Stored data
Start of Block
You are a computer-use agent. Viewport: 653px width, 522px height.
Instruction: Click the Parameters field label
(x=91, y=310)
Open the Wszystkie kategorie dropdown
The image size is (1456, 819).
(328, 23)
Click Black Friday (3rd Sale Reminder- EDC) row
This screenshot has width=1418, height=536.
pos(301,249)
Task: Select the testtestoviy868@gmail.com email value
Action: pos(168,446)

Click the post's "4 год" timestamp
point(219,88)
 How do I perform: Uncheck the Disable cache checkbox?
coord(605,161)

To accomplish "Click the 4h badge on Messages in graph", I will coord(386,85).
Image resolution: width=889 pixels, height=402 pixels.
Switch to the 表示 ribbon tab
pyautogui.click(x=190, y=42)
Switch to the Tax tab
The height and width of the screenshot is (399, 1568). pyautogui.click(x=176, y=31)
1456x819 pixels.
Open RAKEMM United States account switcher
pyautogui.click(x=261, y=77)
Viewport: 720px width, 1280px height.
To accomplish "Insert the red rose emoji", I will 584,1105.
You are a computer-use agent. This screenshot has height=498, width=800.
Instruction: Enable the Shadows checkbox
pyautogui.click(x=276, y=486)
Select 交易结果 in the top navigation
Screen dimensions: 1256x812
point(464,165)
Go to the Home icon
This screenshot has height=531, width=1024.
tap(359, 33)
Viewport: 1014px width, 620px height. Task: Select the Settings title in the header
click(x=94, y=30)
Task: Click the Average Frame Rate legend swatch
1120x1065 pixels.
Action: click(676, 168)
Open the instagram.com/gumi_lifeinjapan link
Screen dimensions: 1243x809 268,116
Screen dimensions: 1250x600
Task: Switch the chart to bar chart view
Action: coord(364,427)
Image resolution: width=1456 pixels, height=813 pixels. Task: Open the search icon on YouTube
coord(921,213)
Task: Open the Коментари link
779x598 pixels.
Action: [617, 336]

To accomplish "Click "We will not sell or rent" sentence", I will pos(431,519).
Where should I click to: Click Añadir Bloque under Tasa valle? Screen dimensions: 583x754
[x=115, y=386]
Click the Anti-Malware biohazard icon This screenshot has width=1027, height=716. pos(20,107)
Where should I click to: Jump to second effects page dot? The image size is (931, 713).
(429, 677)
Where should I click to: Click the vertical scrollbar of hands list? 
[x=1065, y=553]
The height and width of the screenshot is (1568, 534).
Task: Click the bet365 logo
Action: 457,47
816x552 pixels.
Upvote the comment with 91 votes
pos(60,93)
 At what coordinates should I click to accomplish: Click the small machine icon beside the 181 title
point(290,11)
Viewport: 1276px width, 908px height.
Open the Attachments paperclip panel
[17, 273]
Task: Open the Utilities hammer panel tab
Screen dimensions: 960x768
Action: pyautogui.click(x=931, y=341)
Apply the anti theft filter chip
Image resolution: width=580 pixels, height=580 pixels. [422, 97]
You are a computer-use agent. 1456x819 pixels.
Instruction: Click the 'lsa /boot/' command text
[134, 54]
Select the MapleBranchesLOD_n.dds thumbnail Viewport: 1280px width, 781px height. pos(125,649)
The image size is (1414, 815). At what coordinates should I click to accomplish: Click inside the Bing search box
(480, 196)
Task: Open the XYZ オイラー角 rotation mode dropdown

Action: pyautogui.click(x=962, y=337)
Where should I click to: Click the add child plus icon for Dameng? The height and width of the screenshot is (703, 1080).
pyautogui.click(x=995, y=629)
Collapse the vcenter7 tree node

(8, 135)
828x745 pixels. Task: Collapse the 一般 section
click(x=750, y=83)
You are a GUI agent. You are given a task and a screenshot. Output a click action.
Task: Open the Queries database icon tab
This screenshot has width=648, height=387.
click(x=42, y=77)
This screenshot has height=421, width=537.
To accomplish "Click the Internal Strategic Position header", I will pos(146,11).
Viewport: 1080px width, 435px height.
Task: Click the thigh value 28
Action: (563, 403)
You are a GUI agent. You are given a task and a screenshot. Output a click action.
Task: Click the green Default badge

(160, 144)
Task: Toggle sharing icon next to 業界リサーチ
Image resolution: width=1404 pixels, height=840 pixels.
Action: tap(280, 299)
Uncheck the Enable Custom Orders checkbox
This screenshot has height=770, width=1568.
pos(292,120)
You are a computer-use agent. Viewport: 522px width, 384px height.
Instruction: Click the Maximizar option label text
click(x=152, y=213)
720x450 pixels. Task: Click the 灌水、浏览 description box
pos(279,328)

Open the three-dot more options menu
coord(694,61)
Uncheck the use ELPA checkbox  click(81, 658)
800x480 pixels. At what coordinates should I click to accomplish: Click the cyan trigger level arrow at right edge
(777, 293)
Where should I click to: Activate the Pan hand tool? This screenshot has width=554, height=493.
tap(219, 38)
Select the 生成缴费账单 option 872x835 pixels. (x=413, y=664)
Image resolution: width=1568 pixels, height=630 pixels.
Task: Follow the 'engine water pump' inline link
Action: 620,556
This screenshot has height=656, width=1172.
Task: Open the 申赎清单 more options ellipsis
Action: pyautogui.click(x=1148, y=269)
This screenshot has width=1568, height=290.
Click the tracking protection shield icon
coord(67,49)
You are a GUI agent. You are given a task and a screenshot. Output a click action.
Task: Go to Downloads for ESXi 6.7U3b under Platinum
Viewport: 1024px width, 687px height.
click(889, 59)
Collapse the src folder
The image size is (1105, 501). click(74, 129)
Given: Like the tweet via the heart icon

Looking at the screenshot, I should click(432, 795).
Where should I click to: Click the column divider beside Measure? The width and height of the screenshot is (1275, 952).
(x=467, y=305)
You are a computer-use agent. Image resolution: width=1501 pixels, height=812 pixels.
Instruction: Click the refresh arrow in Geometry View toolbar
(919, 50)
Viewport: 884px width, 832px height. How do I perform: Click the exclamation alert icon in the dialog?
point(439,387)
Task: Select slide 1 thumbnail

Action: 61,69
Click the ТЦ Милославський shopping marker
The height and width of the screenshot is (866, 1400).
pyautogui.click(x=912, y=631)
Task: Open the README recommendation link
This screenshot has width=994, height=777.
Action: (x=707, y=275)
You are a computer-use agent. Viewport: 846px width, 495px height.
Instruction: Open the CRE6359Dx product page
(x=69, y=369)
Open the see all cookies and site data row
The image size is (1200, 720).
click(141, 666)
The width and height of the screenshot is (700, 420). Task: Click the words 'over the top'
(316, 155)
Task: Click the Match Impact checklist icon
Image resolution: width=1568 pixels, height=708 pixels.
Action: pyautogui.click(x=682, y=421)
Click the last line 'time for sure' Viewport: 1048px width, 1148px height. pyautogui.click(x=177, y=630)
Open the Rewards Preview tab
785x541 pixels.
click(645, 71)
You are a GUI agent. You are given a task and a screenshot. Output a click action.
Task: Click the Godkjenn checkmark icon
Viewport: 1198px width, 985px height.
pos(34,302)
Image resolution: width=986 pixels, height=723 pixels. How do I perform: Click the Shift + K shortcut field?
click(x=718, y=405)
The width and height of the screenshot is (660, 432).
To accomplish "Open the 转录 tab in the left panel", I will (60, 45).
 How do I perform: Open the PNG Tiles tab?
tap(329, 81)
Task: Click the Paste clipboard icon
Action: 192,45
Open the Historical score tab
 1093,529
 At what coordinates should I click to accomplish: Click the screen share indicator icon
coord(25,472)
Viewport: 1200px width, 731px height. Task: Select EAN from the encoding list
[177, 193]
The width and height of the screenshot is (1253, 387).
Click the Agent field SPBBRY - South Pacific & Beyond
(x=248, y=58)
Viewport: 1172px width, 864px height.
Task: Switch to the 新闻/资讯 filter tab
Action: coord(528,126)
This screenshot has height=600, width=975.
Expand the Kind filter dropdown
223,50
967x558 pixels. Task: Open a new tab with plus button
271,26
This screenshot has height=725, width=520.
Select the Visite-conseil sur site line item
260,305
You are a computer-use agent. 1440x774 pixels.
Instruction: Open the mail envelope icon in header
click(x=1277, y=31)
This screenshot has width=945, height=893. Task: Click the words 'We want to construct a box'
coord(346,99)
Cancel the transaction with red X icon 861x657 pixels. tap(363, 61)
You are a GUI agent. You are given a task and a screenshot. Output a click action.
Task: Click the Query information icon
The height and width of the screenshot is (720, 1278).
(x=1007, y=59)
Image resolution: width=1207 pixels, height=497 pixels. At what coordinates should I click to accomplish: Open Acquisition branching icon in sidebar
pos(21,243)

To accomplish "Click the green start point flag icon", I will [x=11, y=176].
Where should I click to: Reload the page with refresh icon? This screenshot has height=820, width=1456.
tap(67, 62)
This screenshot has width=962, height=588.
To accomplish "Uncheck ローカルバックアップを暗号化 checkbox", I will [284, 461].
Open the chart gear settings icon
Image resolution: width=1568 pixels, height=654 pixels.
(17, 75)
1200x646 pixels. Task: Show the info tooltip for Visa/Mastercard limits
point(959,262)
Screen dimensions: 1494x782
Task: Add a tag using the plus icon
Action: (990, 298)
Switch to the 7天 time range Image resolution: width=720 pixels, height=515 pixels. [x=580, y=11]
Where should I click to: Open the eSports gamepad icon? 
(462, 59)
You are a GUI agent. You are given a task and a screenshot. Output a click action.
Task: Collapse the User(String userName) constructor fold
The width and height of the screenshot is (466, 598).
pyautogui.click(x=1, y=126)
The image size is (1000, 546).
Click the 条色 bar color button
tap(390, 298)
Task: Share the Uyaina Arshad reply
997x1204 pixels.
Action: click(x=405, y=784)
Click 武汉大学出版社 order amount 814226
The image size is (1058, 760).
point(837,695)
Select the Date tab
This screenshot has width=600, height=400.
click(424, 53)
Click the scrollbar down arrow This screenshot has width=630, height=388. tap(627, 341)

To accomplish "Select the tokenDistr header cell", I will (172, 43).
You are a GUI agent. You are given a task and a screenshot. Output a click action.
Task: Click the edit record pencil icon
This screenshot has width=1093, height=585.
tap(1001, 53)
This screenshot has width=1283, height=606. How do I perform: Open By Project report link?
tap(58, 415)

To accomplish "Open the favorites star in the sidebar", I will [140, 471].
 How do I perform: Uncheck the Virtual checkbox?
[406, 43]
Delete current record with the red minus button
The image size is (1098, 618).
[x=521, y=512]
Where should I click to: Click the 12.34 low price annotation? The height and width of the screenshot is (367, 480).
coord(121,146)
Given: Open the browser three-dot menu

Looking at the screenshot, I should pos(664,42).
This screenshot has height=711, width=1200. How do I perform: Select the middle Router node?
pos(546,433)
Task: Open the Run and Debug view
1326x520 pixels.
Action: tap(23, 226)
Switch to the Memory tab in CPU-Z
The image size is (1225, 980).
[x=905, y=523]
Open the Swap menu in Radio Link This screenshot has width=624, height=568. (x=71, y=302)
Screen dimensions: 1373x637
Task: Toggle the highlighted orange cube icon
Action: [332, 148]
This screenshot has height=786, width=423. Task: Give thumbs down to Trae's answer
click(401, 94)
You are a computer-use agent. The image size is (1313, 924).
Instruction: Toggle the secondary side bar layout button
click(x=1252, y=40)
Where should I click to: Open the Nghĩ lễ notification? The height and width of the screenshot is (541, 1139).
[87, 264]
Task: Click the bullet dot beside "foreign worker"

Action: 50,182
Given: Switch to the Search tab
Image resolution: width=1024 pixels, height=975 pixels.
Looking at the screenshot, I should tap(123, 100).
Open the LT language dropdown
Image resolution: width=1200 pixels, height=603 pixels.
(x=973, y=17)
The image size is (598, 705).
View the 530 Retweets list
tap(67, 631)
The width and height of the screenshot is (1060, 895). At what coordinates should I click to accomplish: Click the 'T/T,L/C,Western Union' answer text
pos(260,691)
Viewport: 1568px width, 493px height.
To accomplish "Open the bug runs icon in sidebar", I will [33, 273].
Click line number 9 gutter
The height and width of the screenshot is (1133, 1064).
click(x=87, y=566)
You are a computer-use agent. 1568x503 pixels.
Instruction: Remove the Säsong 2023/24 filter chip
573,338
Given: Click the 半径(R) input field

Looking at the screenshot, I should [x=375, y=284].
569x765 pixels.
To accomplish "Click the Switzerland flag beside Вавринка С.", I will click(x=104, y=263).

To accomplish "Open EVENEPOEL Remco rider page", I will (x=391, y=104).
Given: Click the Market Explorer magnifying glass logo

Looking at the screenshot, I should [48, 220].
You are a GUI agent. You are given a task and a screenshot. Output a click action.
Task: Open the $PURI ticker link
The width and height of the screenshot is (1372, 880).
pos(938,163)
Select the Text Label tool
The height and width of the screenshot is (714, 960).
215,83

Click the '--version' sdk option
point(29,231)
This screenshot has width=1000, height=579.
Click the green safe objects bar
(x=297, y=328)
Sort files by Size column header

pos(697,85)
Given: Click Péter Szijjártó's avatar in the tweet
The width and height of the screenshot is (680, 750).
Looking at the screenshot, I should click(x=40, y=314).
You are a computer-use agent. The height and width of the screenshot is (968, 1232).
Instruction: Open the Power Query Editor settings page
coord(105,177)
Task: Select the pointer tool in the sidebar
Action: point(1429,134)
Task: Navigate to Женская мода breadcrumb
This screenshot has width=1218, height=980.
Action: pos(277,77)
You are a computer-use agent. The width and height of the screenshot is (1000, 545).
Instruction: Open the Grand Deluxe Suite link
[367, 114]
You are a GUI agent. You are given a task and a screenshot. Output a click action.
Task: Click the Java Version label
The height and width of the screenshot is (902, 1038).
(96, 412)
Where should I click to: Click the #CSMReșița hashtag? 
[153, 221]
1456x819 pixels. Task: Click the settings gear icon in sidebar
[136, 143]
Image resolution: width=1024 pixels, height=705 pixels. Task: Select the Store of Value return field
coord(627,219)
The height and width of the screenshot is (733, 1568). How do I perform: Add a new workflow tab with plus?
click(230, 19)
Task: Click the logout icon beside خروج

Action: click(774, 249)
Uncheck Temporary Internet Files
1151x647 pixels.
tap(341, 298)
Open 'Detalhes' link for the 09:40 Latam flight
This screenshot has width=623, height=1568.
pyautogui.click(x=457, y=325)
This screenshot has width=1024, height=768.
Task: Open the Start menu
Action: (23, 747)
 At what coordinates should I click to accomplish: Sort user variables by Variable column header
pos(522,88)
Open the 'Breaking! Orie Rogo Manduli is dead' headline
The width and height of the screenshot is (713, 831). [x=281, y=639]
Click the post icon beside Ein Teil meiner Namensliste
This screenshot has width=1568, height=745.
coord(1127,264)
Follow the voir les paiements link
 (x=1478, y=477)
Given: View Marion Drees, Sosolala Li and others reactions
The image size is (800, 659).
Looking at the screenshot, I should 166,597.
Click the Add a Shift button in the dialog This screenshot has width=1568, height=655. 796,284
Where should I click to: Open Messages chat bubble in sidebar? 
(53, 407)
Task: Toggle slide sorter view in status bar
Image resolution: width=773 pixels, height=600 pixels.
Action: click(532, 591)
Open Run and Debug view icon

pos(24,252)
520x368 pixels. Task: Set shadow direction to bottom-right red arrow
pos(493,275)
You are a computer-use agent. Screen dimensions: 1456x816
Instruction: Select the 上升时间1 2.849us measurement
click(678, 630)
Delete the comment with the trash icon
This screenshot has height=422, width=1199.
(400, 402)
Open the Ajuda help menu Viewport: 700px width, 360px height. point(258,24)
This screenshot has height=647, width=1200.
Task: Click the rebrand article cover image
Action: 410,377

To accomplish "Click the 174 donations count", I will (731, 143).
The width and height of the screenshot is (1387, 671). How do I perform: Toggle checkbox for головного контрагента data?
End of Block
▶ WHAT YOU SHOULD DO: List, from the entries above, every line in which the word "record" shows up.

▶ WRITTEN ANSWER:
Task: Click the edit record pencil icon
Delete current record with the red minus button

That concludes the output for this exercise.